-- Begin MATERIAL TO PROCESS --
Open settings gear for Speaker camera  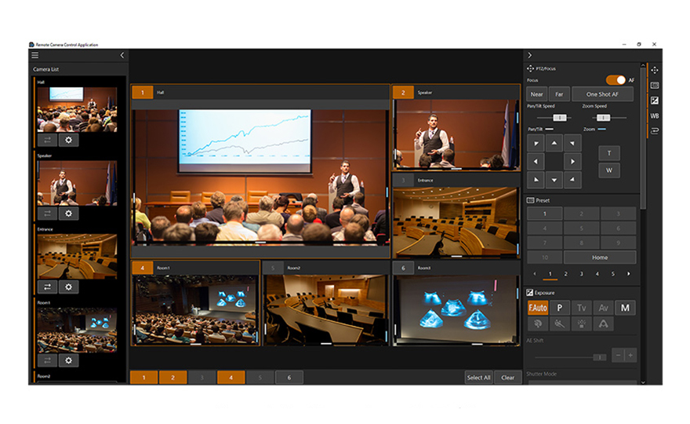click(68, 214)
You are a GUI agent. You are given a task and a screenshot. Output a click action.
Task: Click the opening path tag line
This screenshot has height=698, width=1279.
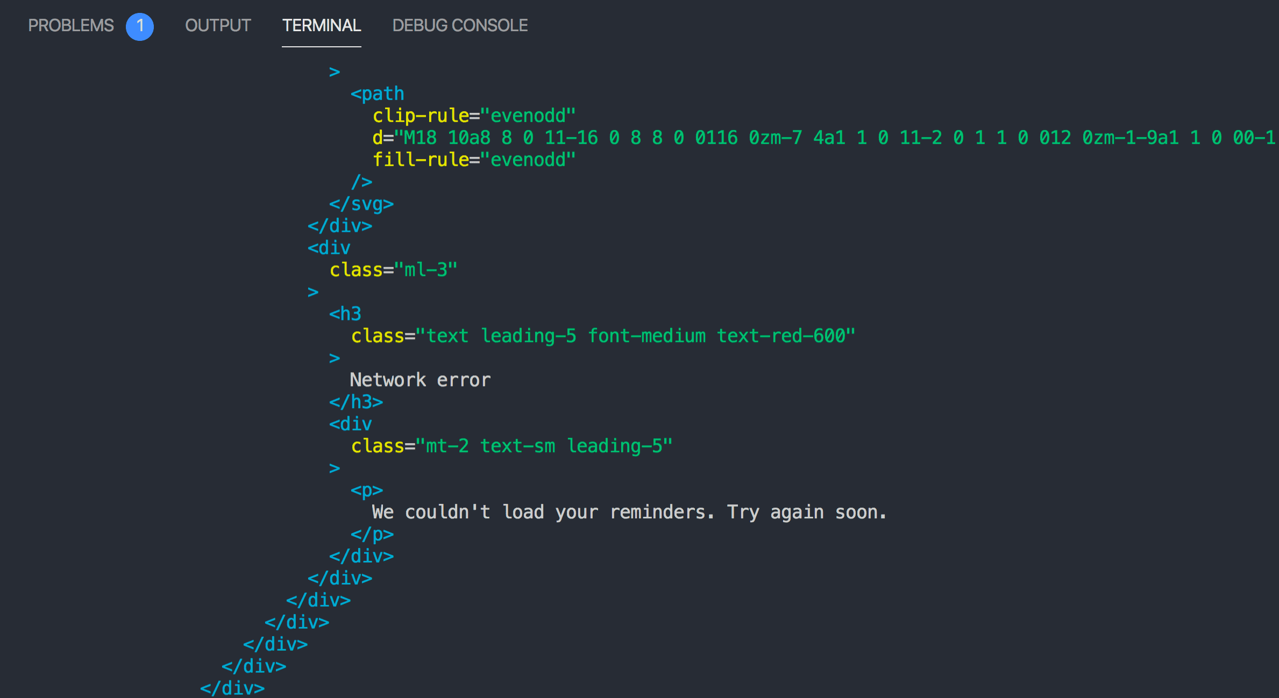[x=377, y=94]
-- End MATERIAL TO PROCESS --
-- Begin MATERIAL TO PROCESS --
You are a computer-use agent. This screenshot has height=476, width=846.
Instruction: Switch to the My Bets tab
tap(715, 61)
-- End MATERIAL TO PROCESS --
CHALLENGE:
Reproduce only the stretch from the line containing "You are a GUI" through the line containing "[x=377, y=94]", both ends included and requests kept, shifting every coordinate in the answers by adding 22 to it. Omit the pictures.

TASK RESULT:
You are a GUI agent. You are given a task and a screenshot. Output a click action.
Task: Click the opening path tag line
This screenshot has height=698, width=1279.
[x=399, y=116]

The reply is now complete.